The examples of Fig. 3 give a sense of the physical constraints that delineate the regime of coherent locomotion accessible from rest. We have quantified this further by scanning the (Re_fr, ρ_b/ρ) parameter space for a 10:1 body aspect ratio (Fig. 4). As expected, below a transition Re_fr (apparently independent of ρ_b/ρ) we find that the state of no horizontal motion is apparently stable (Movie 4, which is published as supporting information on the PNAS web site). Above the transition Re_fr there is an intermediate region in which the body does not coherently locomote, but engages in a variety of periodic, quasi-periodic, or apparently chaotic dynamics. The periodic dynamics (Movie 5, which is published as supporting information on the PNAS web site) consist of regular horizontal oscillations, typically locked to a multiple of the flapping period. For small mass ratios, an increase in Re_fr brings a progressive loss of periodicity, leading to the irregular dynamics exemplified by Fig. 3C. For larger mass ratios, an increase of Re_fr leads to a locomoting state that shows decreased St with increased Re_fr (consistent with Fig. 2 Inset). Increasing the aspect ratio of the body decreases the ranges, in both Re_fr and ρ_b/ρ, of the various nonlocomoting states, and eases the transition to locomotion.

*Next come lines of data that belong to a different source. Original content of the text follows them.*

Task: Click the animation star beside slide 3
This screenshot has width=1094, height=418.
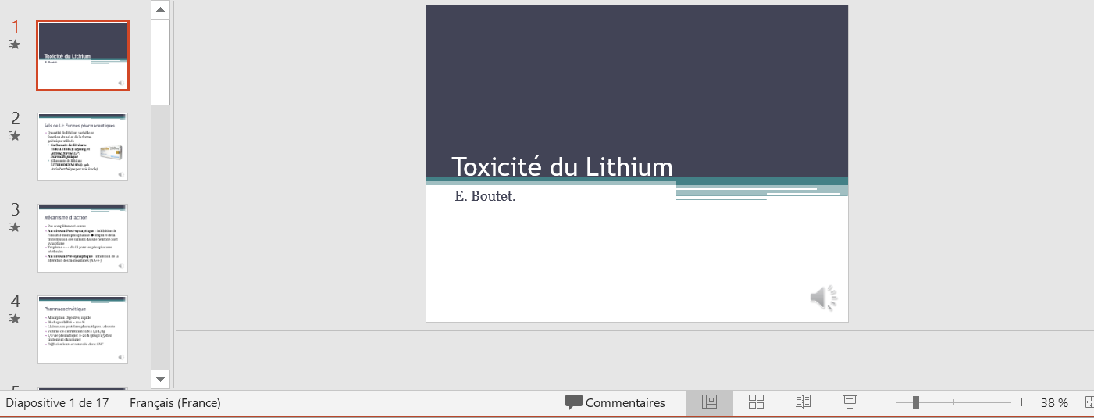Action: click(x=14, y=227)
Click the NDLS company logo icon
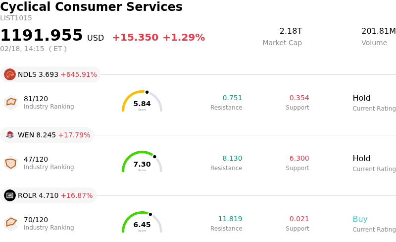This screenshot has height=242, width=396. coord(10,74)

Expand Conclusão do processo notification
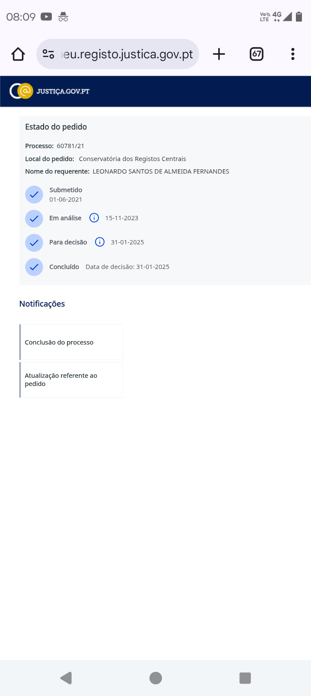(71, 342)
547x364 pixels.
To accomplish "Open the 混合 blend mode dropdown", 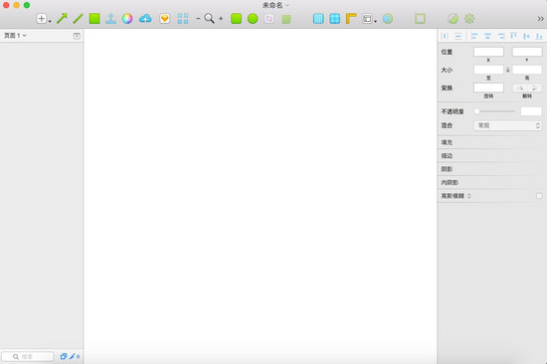I will coord(507,125).
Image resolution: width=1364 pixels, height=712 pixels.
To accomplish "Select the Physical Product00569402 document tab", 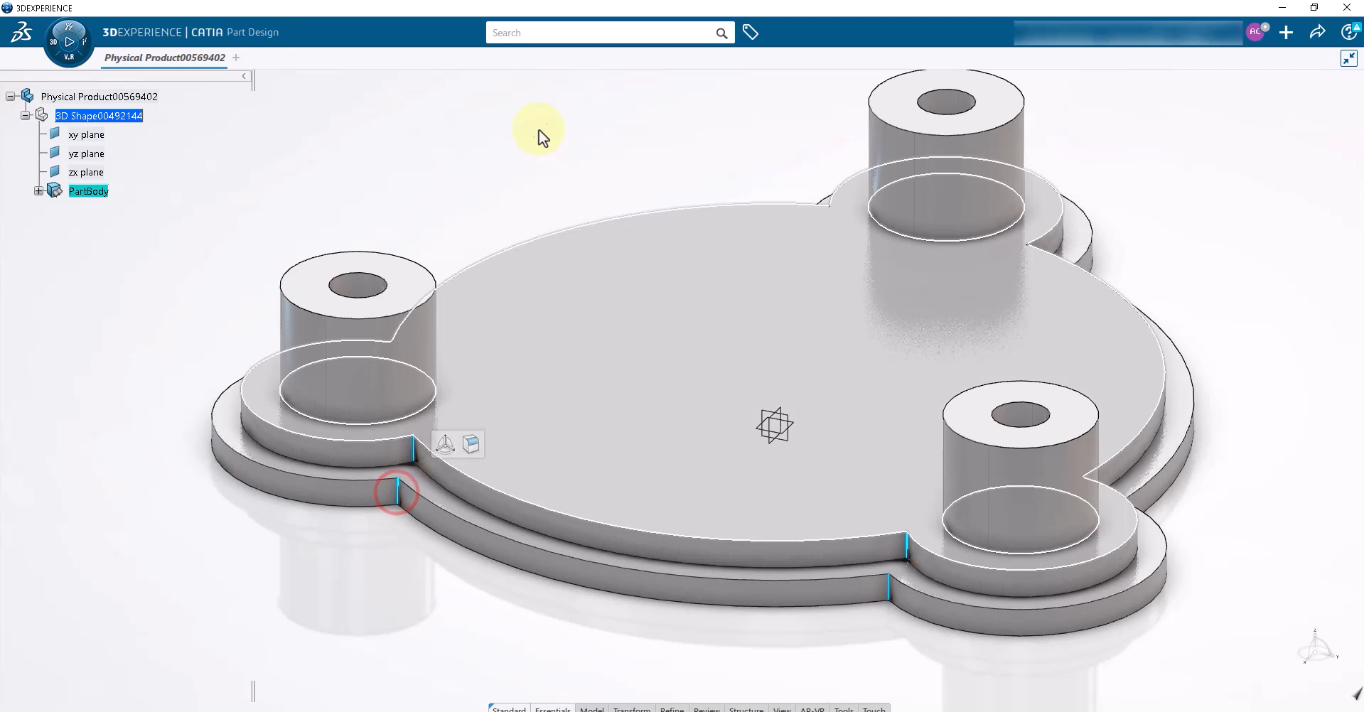I will (x=164, y=58).
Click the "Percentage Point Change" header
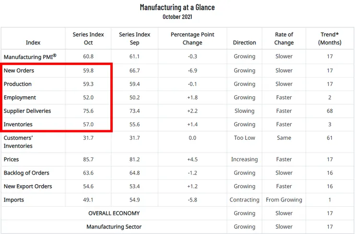The height and width of the screenshot is (234, 355). click(x=192, y=38)
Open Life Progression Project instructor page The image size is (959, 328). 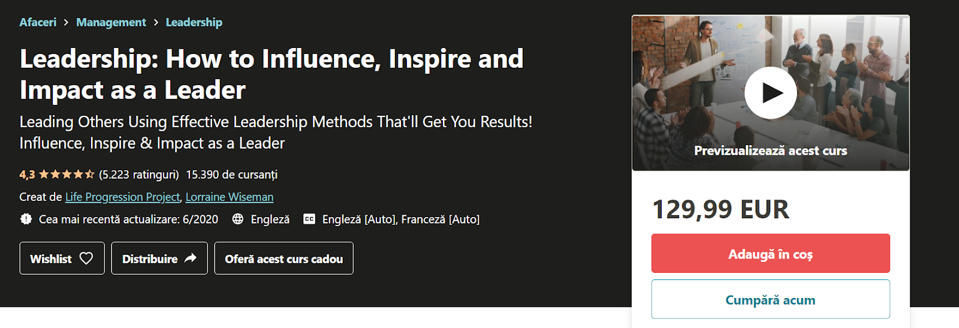tap(122, 197)
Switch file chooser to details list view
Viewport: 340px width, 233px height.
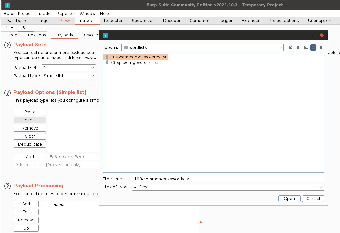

These results demonstrate how locomotion can arise “naturally” as an attracting dynamical state. We find that the interaction of the body with previously shed vortices can both enhance thrust during locomotion and provide the initial thrust that drives the body into locomotion. It has been conjectured that hovering insects enjoy enhanced lift because of the collision of their wings with previously shed vortices (16). Elaborations of our study include questions about the consequence of an attached and towed body (whose effect is approximated in the mass of the flapping wing), optimality in wing shapes and motions to obtain locomotion (including explicitly broken fore-aft symmetry), and the dynamics of bodies with purely internal forcing. The general 3D case introduces additional degrees of freedom that make the problem far more complex than we have considered here. However, simulations of 2D flapping airfoils undergoing prescribed motions can show good quantitative agreement with experimental studies of 3D finite-span wings, for the case when the vortex shedding is induced primarily by the reversal of the stroke direction (17), as it is in the present study. Complementary to the present study are recent numerical studies (4, 5) for flapping bodies whose translational motion is specified, and which identify a moderate Reynolds number below which thrust forces rapidly decrease. Our results show that spontaneous rotation of a flapped, axle-mounted wing seen in experiment (18) is observed in the more physically relevant regime of translation and demonstrate the critical effects of body mass and shape. Our study suggests, too, that the higher critical flapping frequency and the subcritical, hysteretic transition to rotation observed in the experiment may have resulted from axle-bearing friction. Taken together, those studies (4, 5, 18) and ours may also provide a fluid-dynamical explanation as to why some organisms change their locomotory strategy with increases in swimming speed [e.g., the mollusk Clione antarctica moves from using ciliary bands to flapping wings (19)] and suggest one possible origin of animal locomotion through the interaction of an oscillating body or appendage with its fluid environment.